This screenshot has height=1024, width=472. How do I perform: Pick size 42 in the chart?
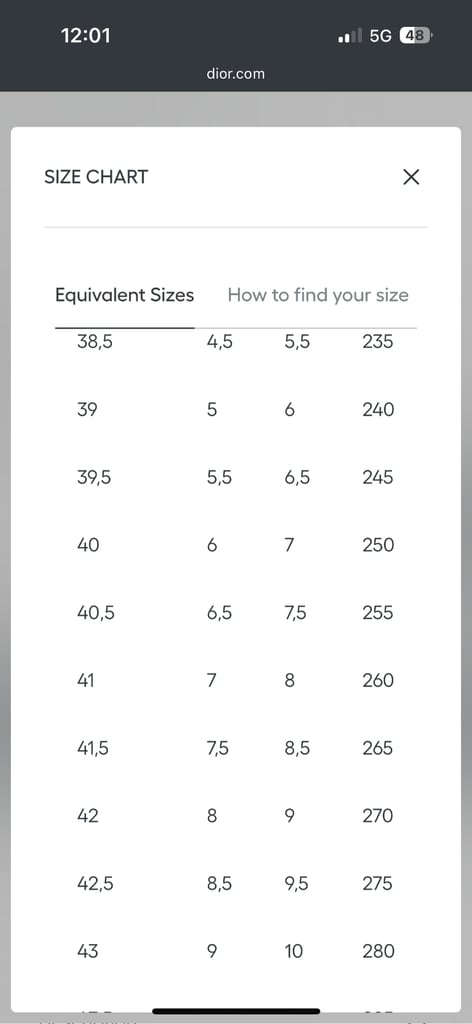87,816
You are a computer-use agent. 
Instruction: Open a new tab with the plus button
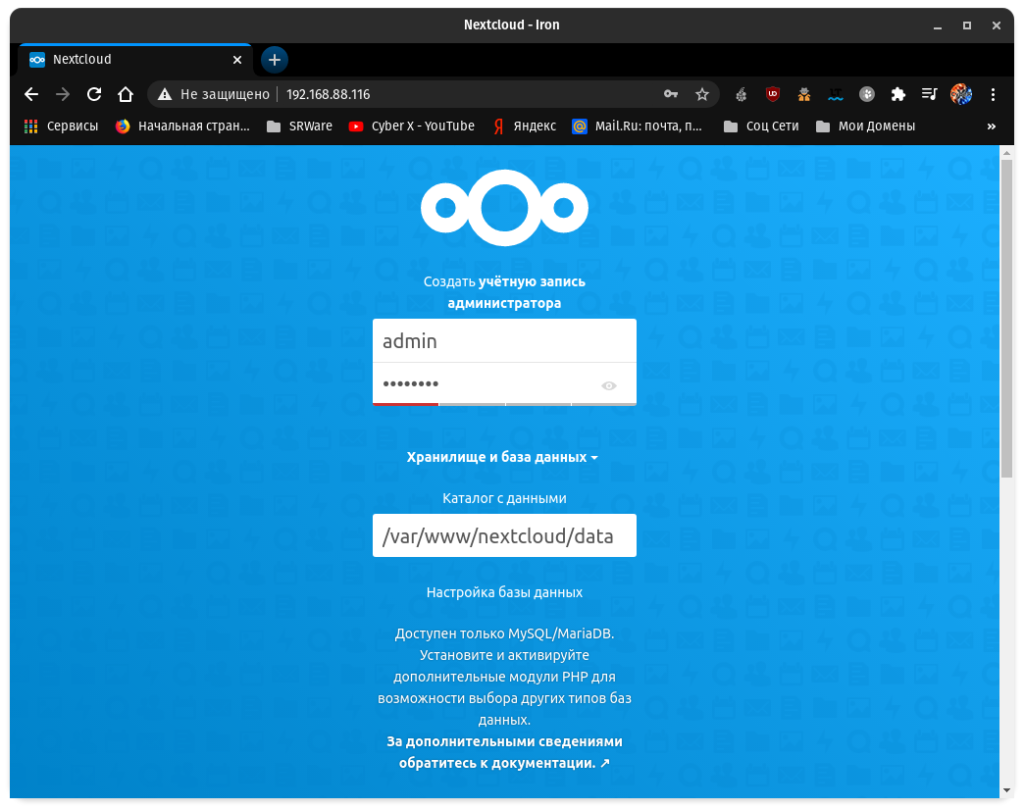pyautogui.click(x=274, y=59)
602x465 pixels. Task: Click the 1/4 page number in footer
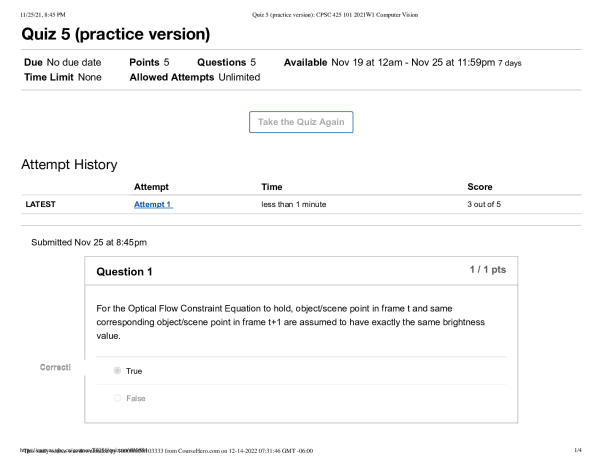[577, 451]
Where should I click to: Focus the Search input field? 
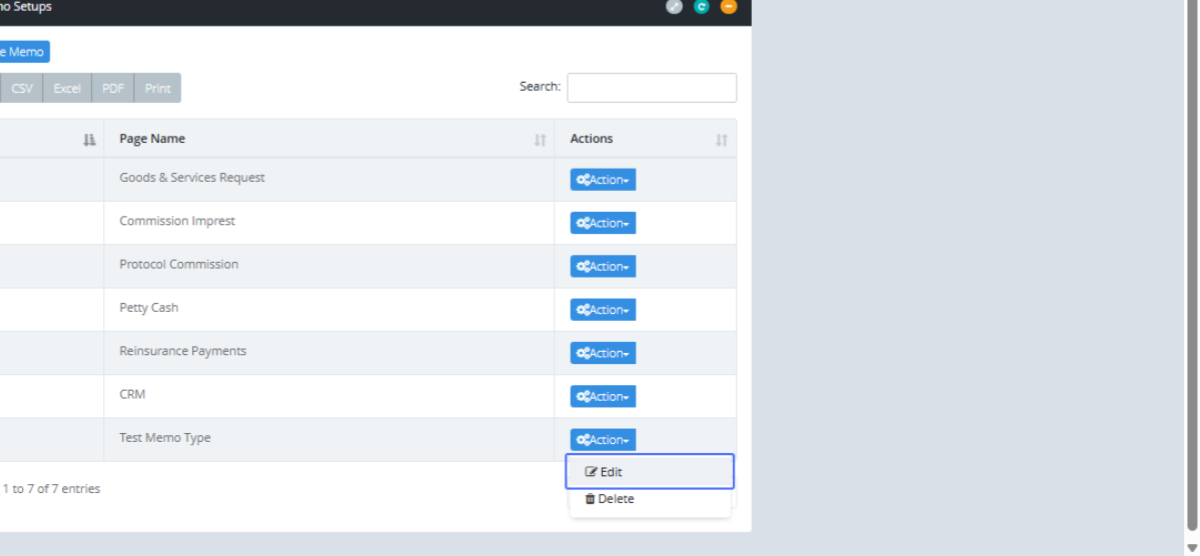pyautogui.click(x=651, y=88)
+===+
* **What needs to be done**:
Line by line and exactly, reproduce the span from the line with "602x465 pixels. Task: Click" through the end of the data above, both ends included, with pictures left out.

* **Written answer**:
602x465 pixels. Task: Click the 1/4 page number in footer
[577, 451]
Where should I click to: Focus the Search input field? 
pyautogui.click(x=651, y=88)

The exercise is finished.